== Segment start ==

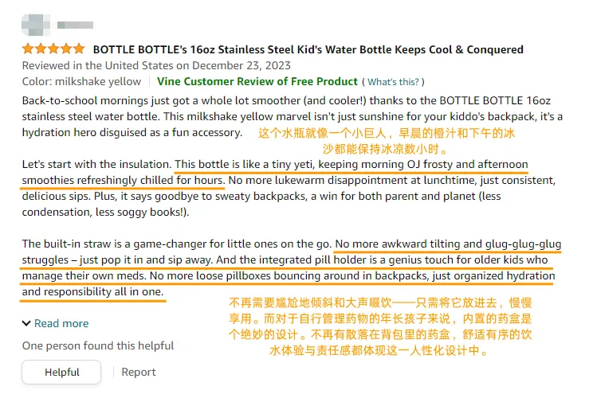Click "One person found this helpful" text

97,345
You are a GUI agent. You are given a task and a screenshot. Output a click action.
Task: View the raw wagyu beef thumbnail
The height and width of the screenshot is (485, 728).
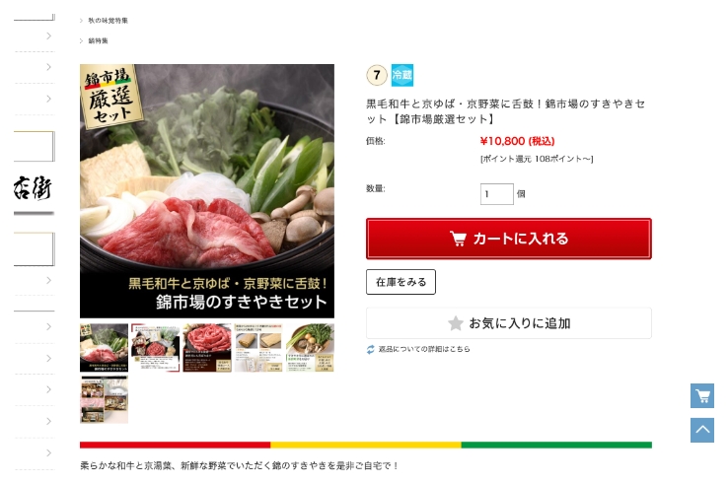click(207, 348)
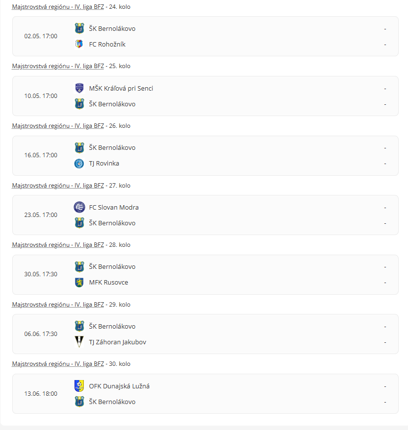This screenshot has width=408, height=430.
Task: Click the league link for 24. kolo
Action: 58,7
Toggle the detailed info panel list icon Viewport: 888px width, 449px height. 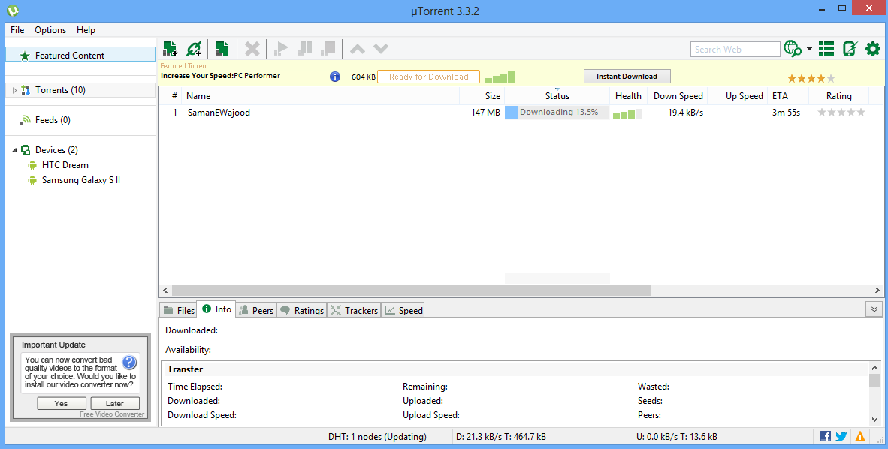[826, 48]
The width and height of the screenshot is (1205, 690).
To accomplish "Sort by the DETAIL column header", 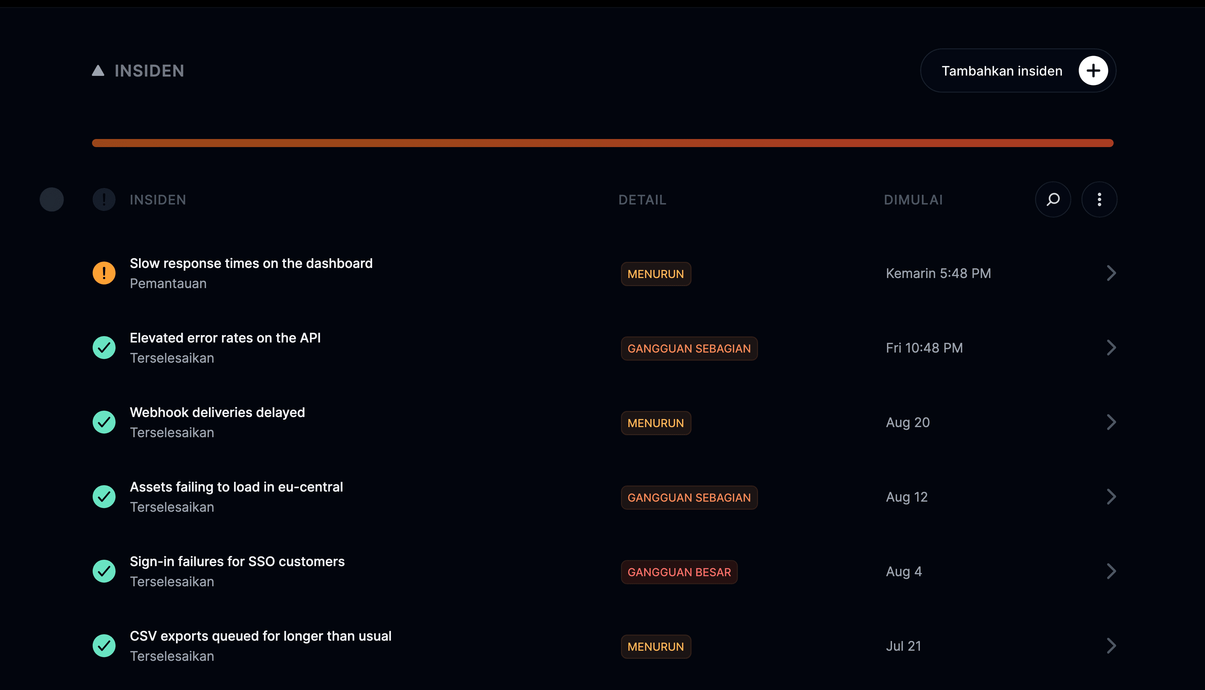I will point(642,200).
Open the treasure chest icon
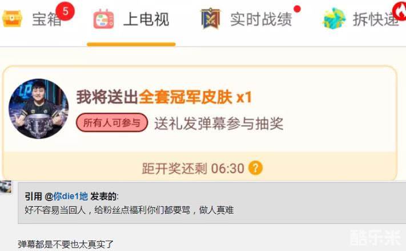Image resolution: width=406 pixels, height=251 pixels. click(x=11, y=18)
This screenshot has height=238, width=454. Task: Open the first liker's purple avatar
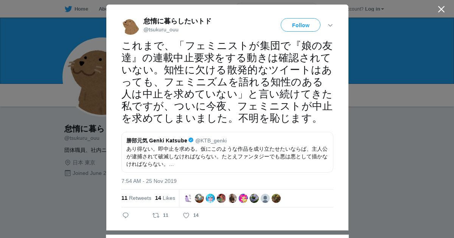[188, 198]
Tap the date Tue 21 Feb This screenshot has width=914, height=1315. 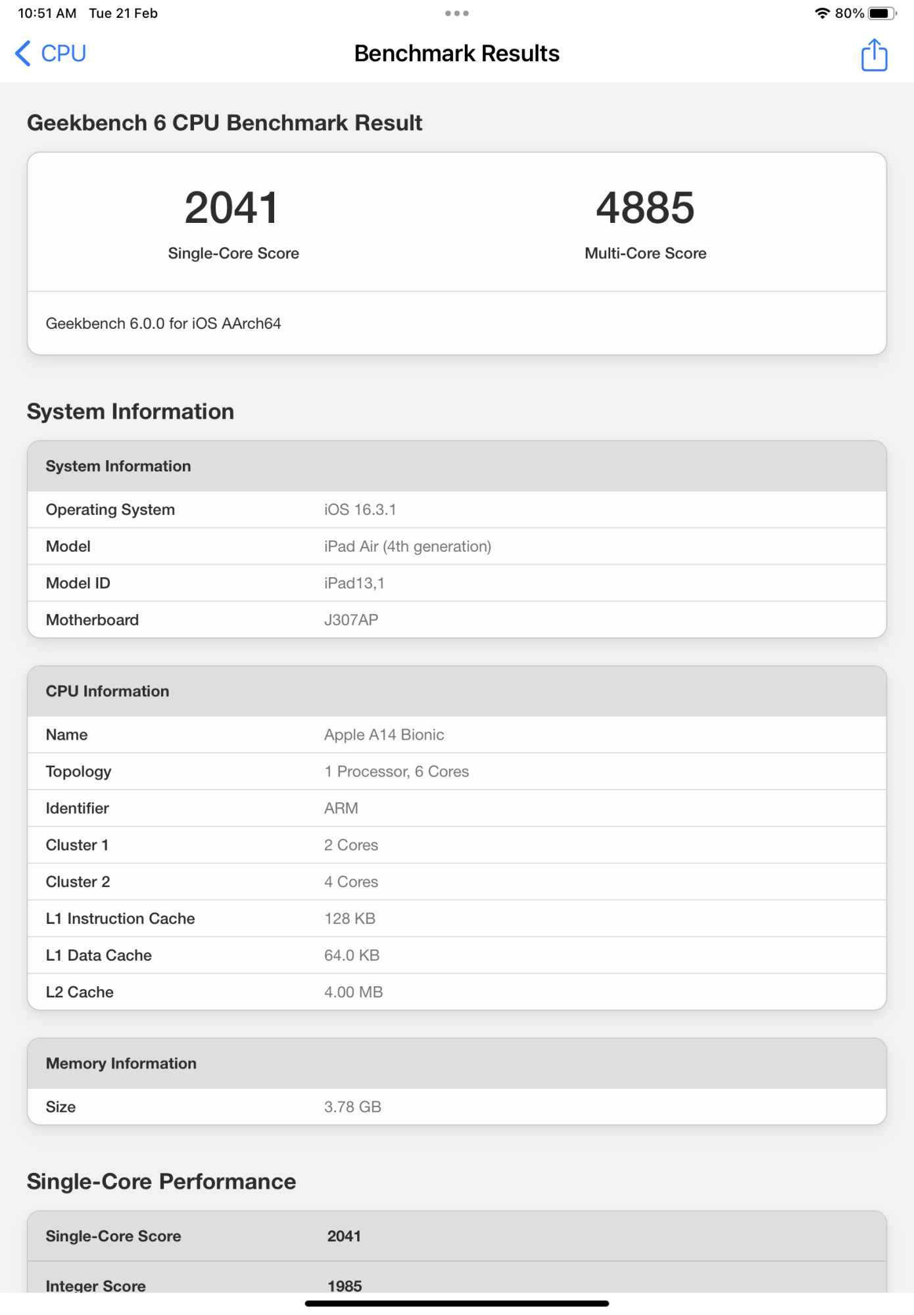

== Segment end ==

▸ **What to produce**:
Your answer should consist solely of the lines from the one holding "This screenshot has height=238, width=454." through the end of the listing, reproduced exactly and without pictures.

▸ **Answer to the problem**:
This screenshot has height=238, width=454. Task: Open the first liker's purple avatar
[188, 198]
Tap the date Tue 21 Feb This screenshot has width=914, height=1315. 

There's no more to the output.